**** SUPPLIED MATERIAL

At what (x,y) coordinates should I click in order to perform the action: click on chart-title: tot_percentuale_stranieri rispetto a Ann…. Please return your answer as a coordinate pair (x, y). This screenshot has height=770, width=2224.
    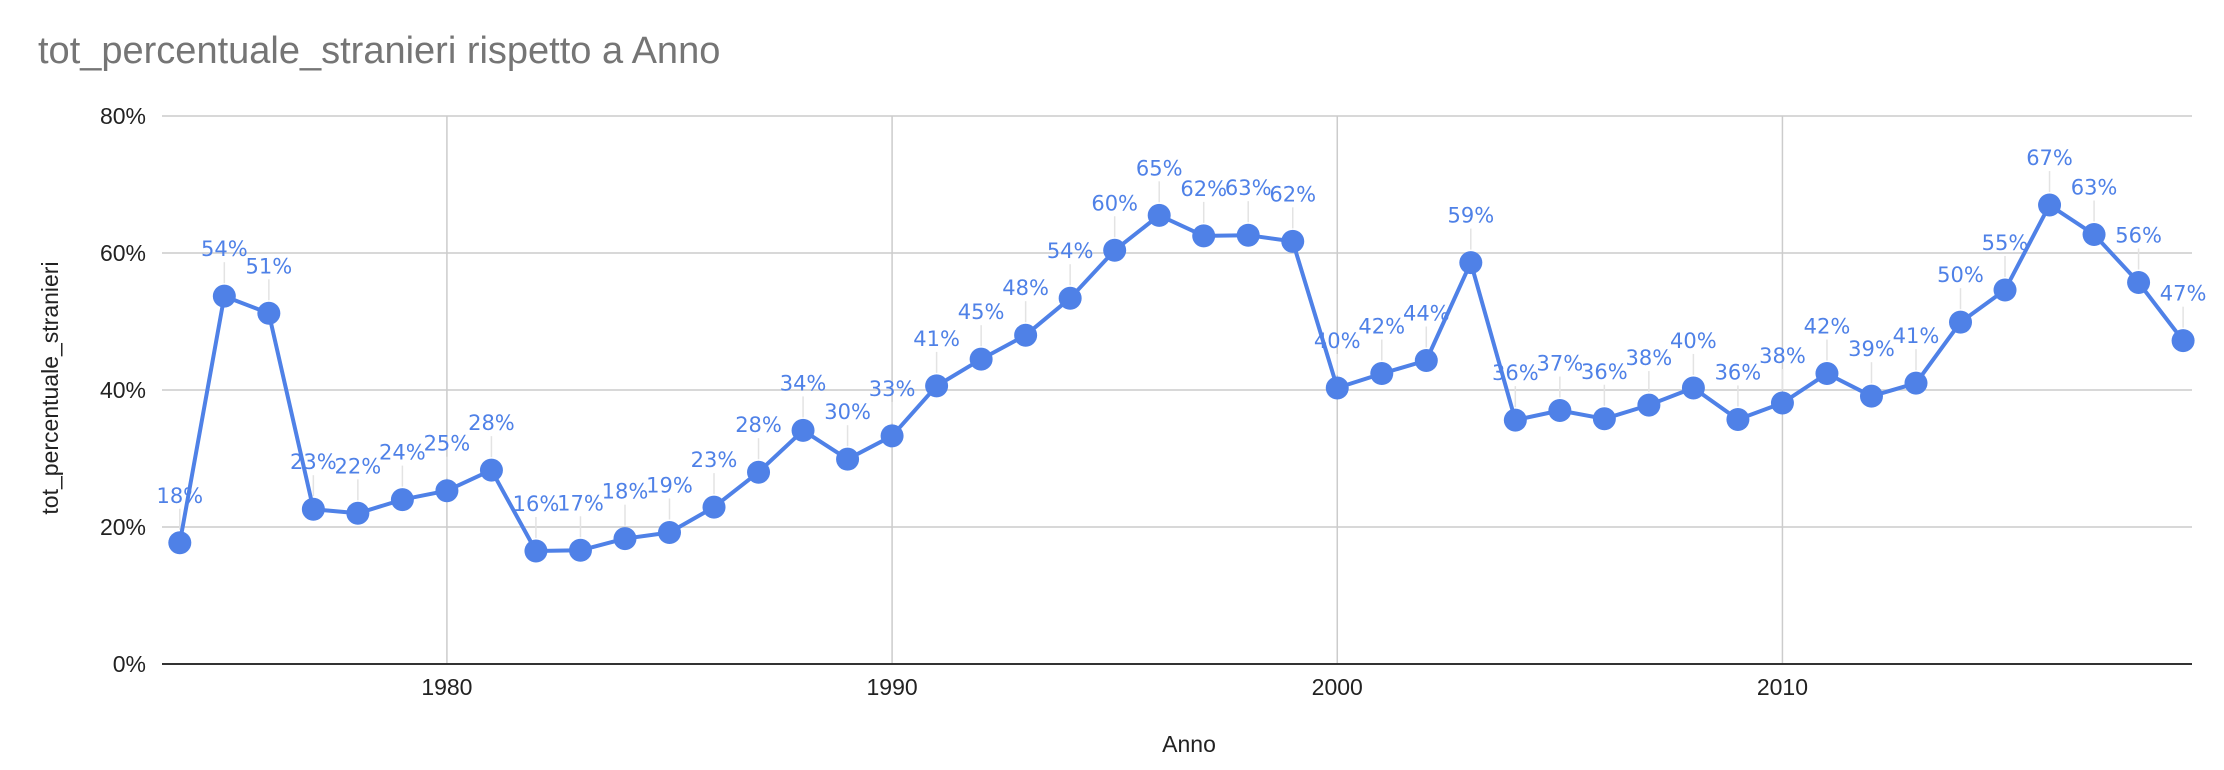
    Looking at the image, I should click on (380, 51).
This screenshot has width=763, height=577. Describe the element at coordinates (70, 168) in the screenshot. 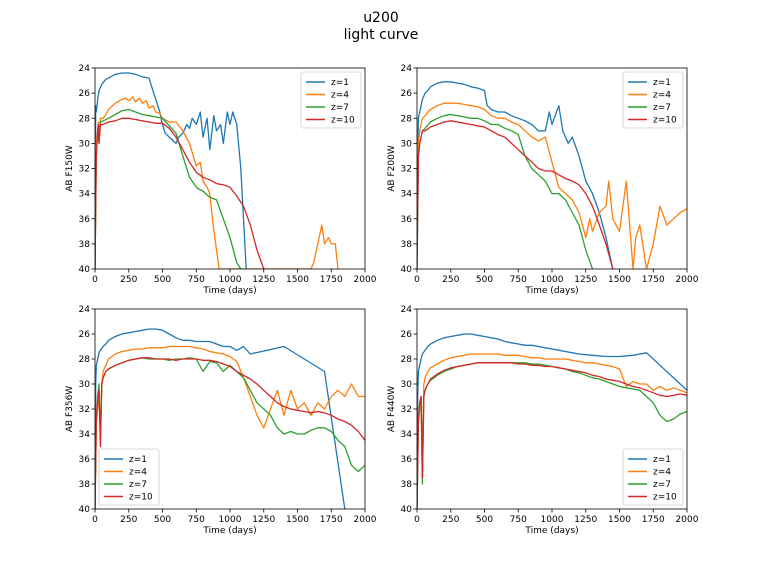

I see `y-axis-label: AB F150W` at that location.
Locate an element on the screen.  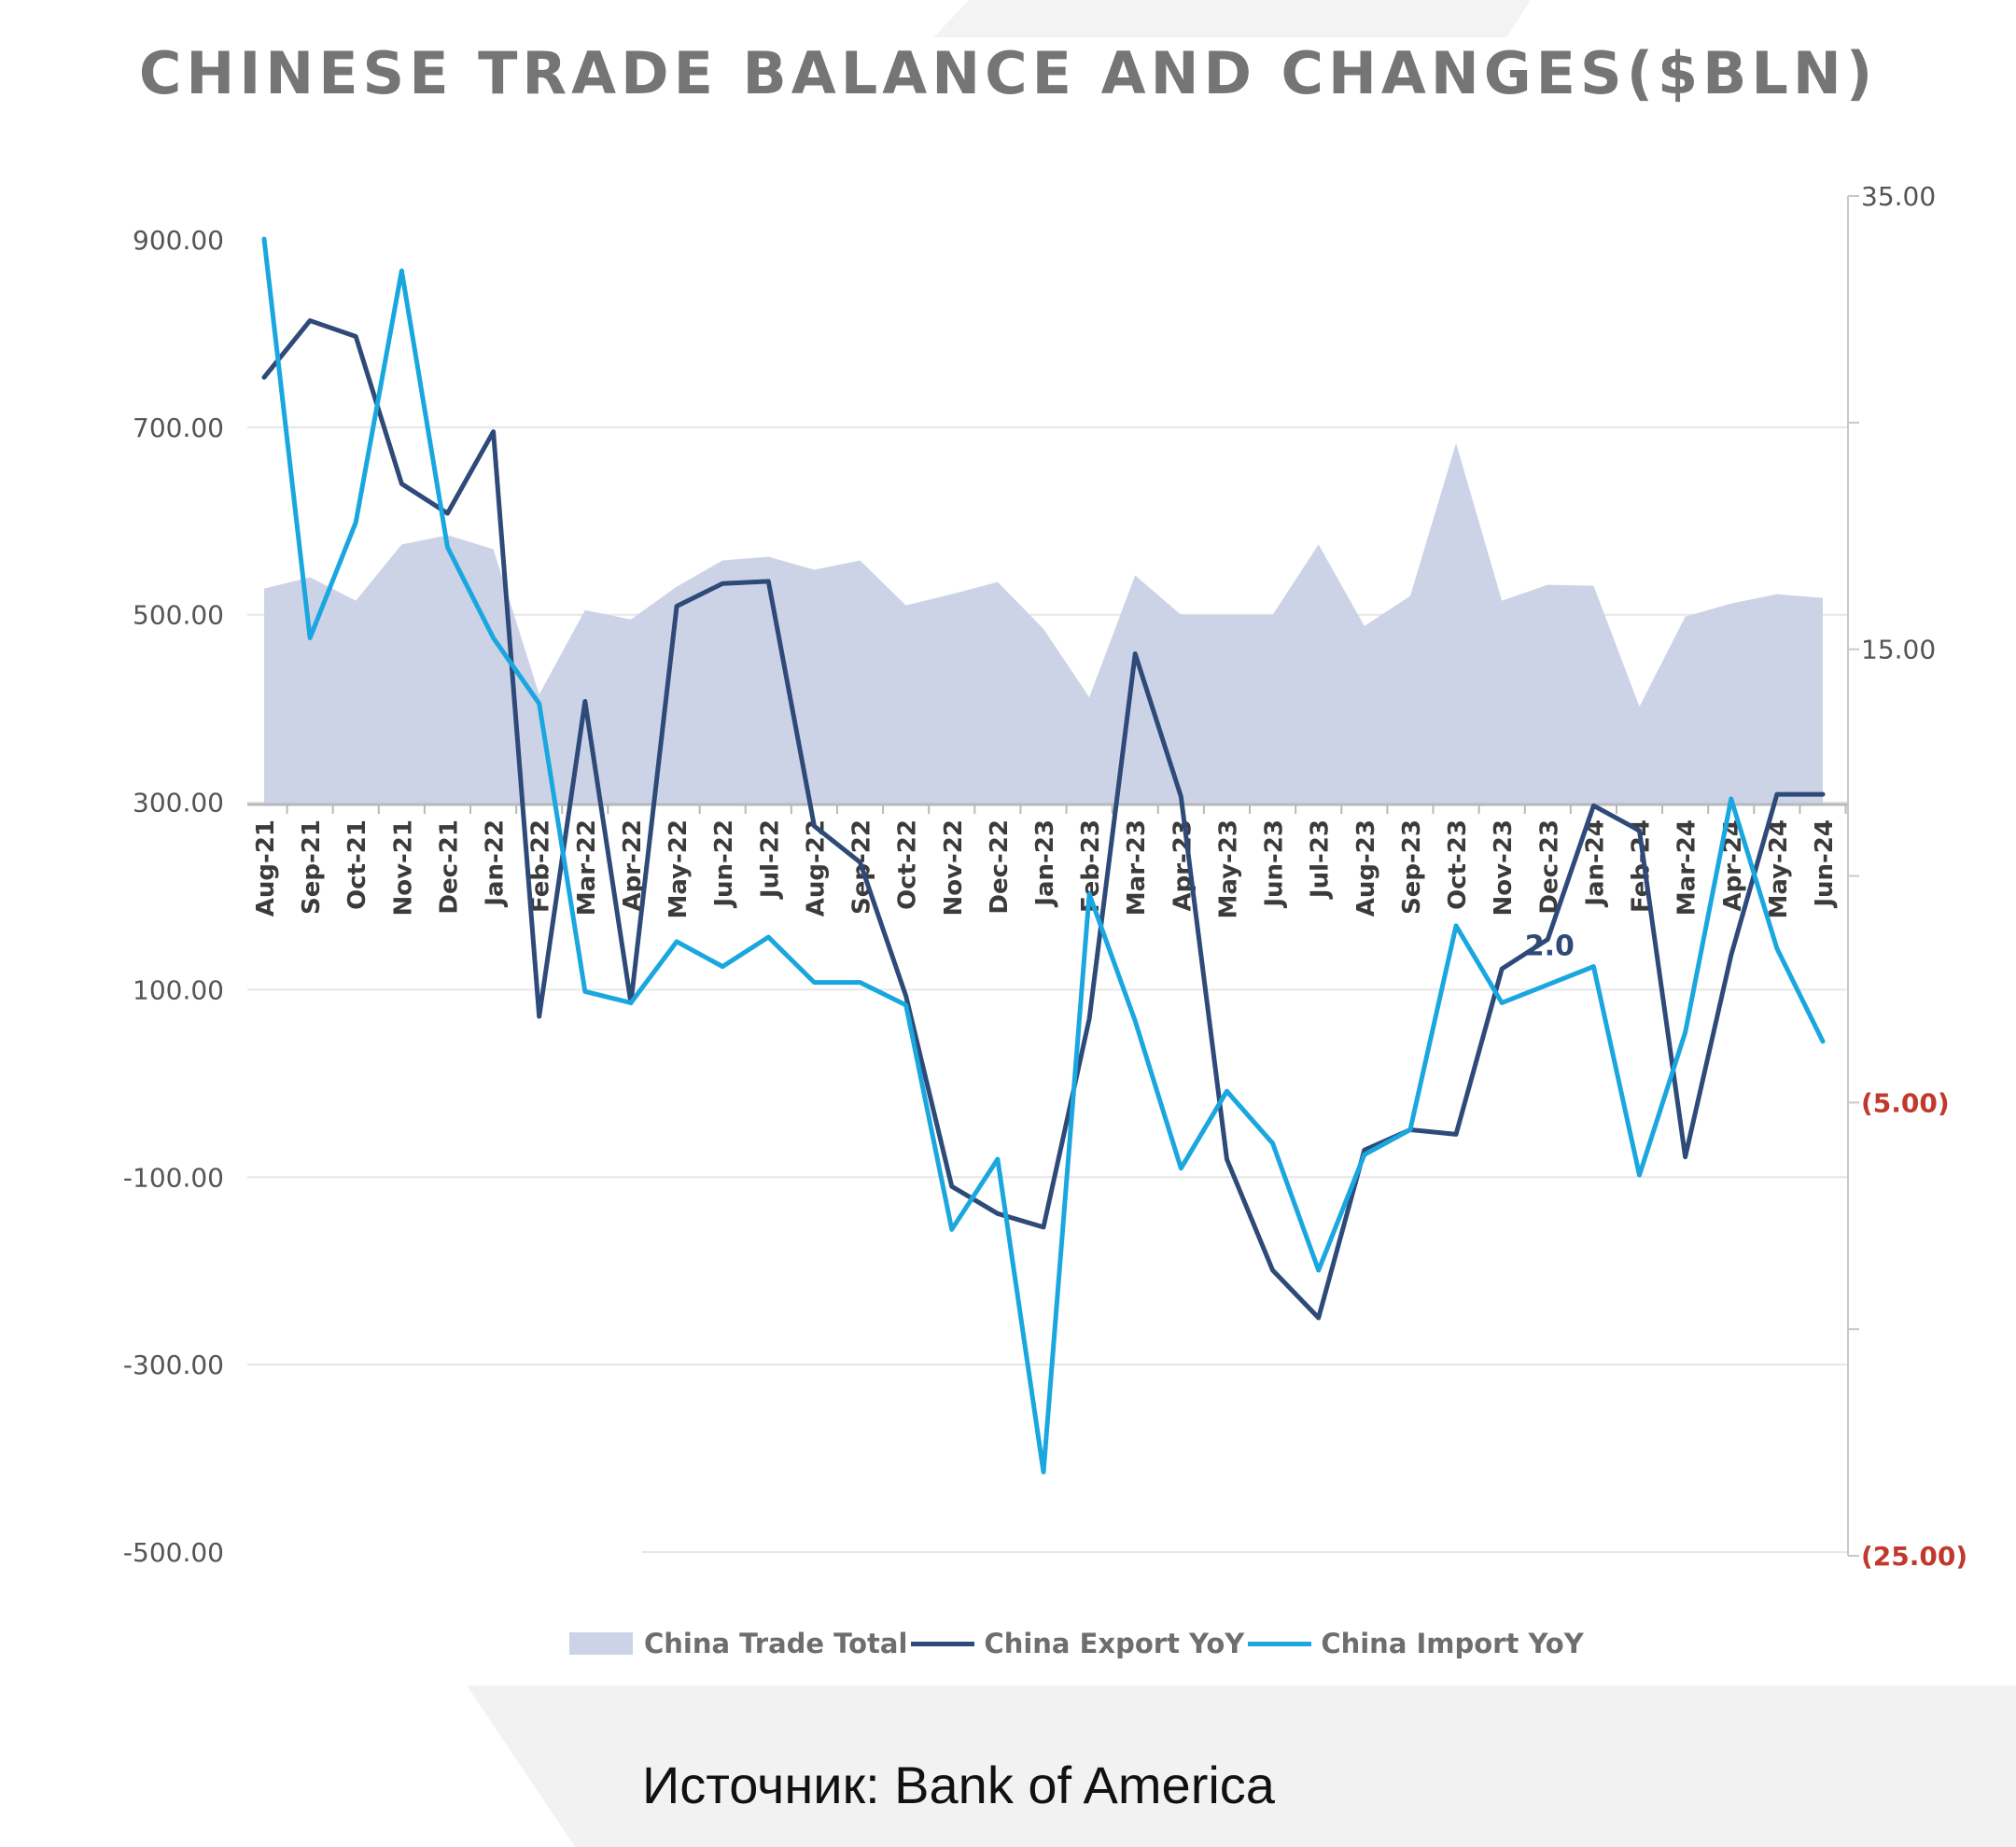
right-axis-tick-label: (25.00) is located at coordinates (1914, 1556).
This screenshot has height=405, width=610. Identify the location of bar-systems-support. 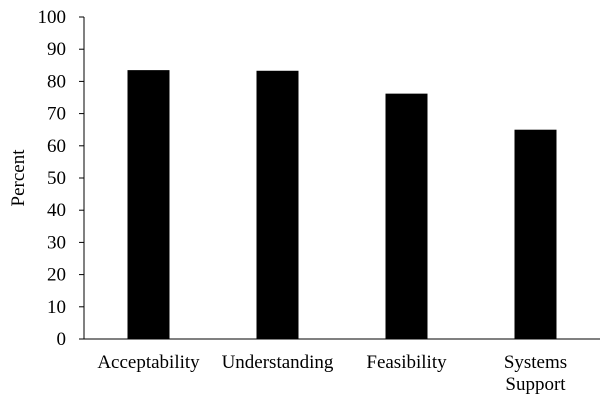
(536, 234).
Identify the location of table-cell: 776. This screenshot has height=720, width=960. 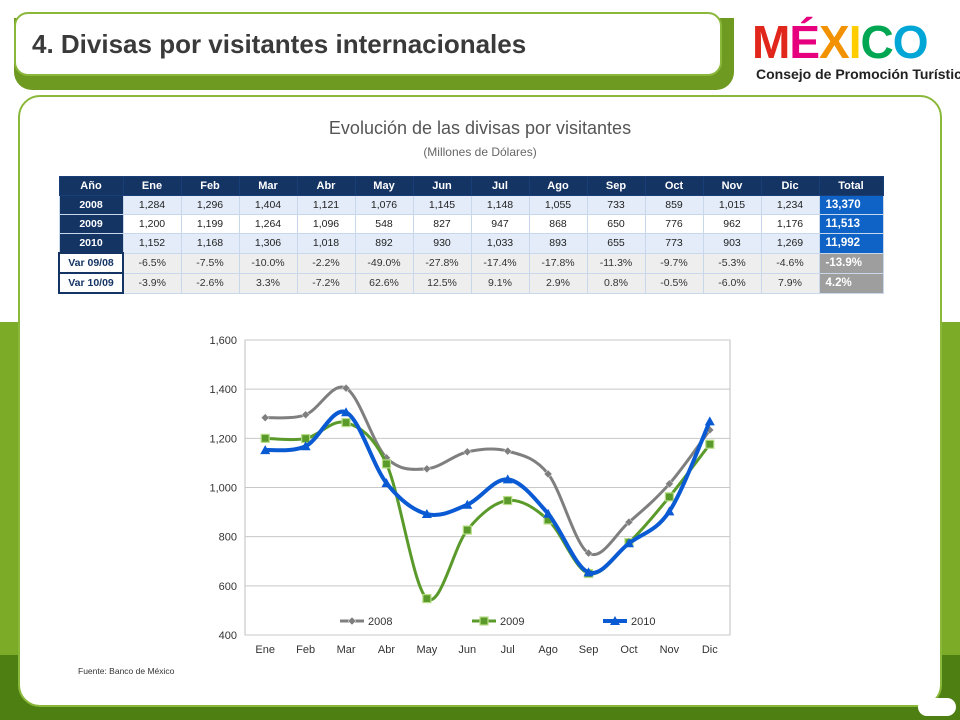
(674, 224).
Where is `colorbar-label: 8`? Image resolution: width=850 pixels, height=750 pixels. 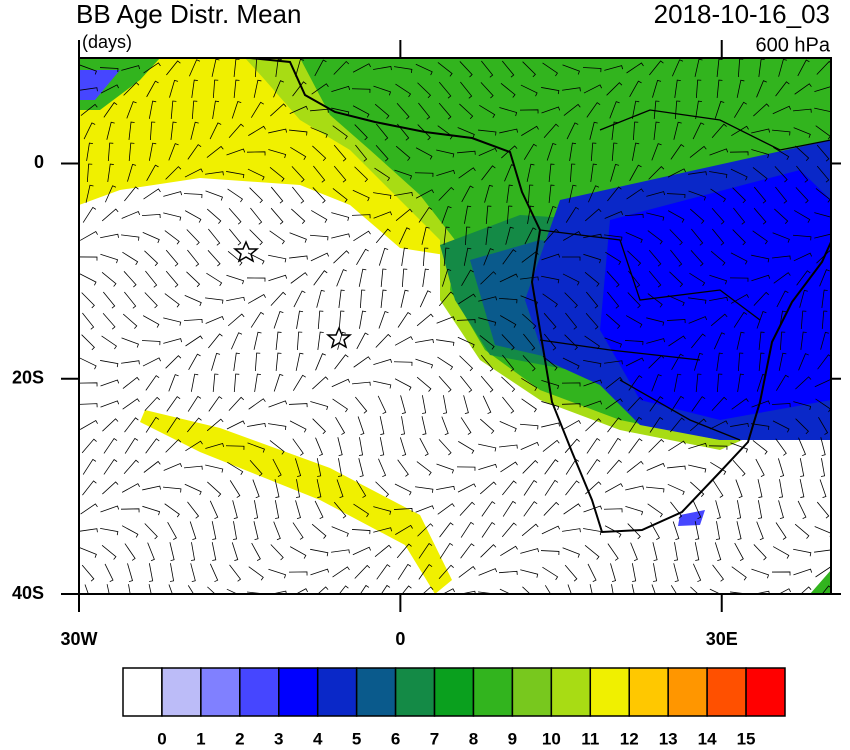
colorbar-label: 8 is located at coordinates (474, 738).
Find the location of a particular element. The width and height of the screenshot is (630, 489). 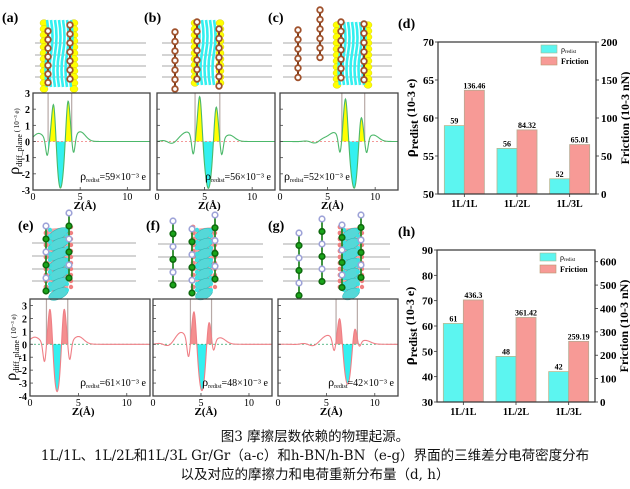

caption-line-3: 以及对应的摩擦力和电荷重新分布量（d, h） is located at coordinates (315, 475).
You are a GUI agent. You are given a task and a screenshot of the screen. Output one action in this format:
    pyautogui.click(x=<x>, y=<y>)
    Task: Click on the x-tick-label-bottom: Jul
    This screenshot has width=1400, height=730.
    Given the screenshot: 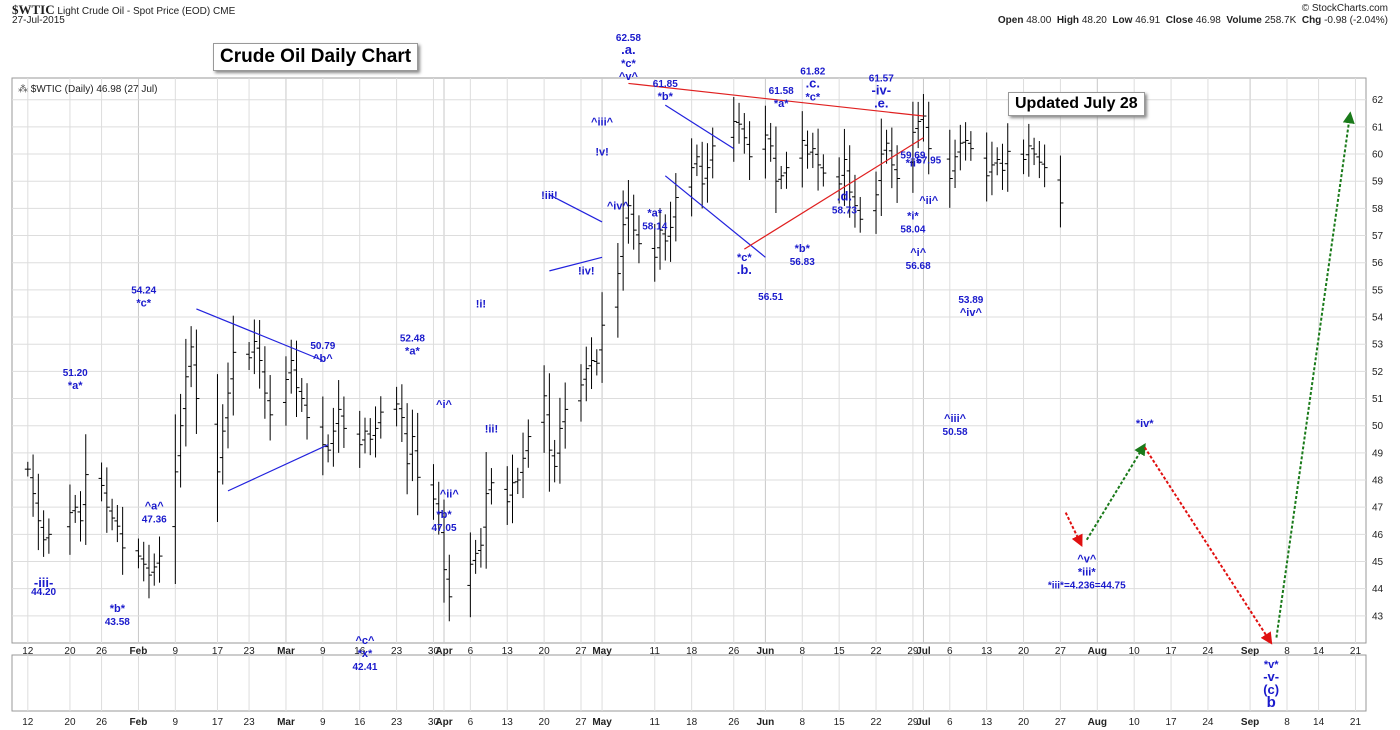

********

Pick out every line of the records that contains the string "tick", matching case exactly, and copy each such line in full.

*RESULT FOR THIS TASK:*
right-axis-tick-label: (25.00) is located at coordinates (1914, 1556).
    Task: Click on the x-tick-label-bottom: Jul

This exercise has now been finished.